Wie das Zürcher Kollektiv Ni una menos feststellt: Ein Angriff auf eine* ist ein Angriff auf alle!
Die viel zu langsame und ungenügende Umsetzung der Aktionspläne (gerade im Fall der Istanbul-Konvention), die Ausblendung der strukturellen Dimension der Gewalt und der Mangel an Mitteln und Personal: All dies führt dazu, dass FLINTA weiterhin patriarchaler Gewalt ausgesetzt sind. Darum ist es nötig, jeden Feminizid, jede physische und psychische Gewalt öffentlich anzuprangern, für ein gesellschaftliches Umdenken zu kämpfen und politisch zu handeln. Jedes wirksame Gesetz ist eine Verbesserung für FLINTA, jedoch dürfen wir nicht aus den Augen verlieren, dass die wirkliche Befreiung nicht von Parlament und Staat kommen und darüber hinausgehen.

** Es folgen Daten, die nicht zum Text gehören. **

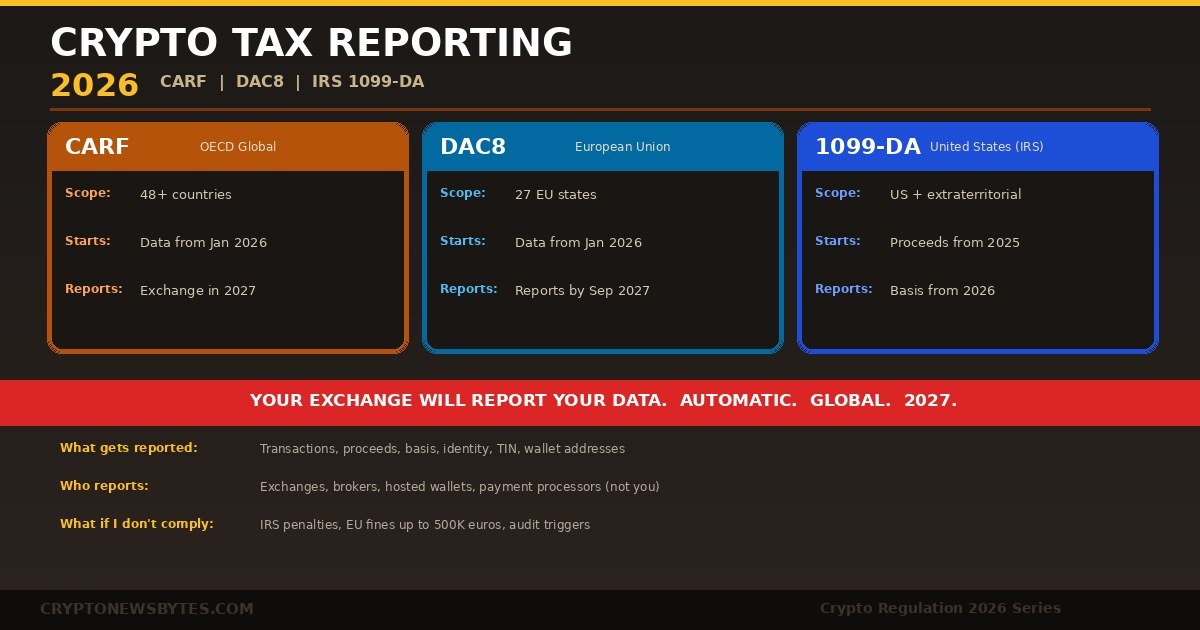Viewport: 1200px width, 630px height.
Task: Open the DAC8 item in the subtitle row
Action: [x=260, y=82]
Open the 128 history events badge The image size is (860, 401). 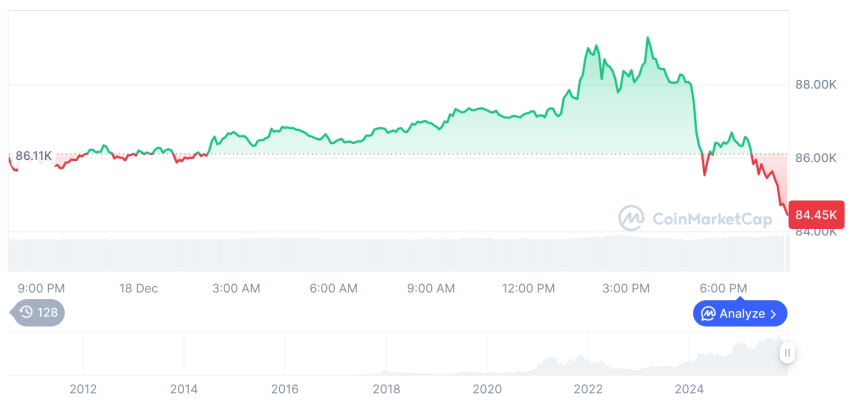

Das Patriarchat vereinzelt uns in unseren Erfahrungen. Um aus diesem Käfig auszubrechen, müssen wir uns zusammentun. Wie das Zürcher Kollektiv Ni una menos feststellt: Ein Angriff auf eine* ist ein Angriff auf alle! Deshalb ruft Ni Una Menos donnerstags nach jedem Feminizid zu einer Protestkundgebung auf dem Ni-una-menos-Platz (Helvetiaplatz) auf. Kommt an diese Kundgebungen!
Gemeinsam müssen wir uns zur Wehr setzen und unsere Wut auf die Strasse tragen: Auf zum feministischen Streik am 14. Juni 2023!
[1] Siehe: Bundesamt für Statistik, Stand: 23. April 2023.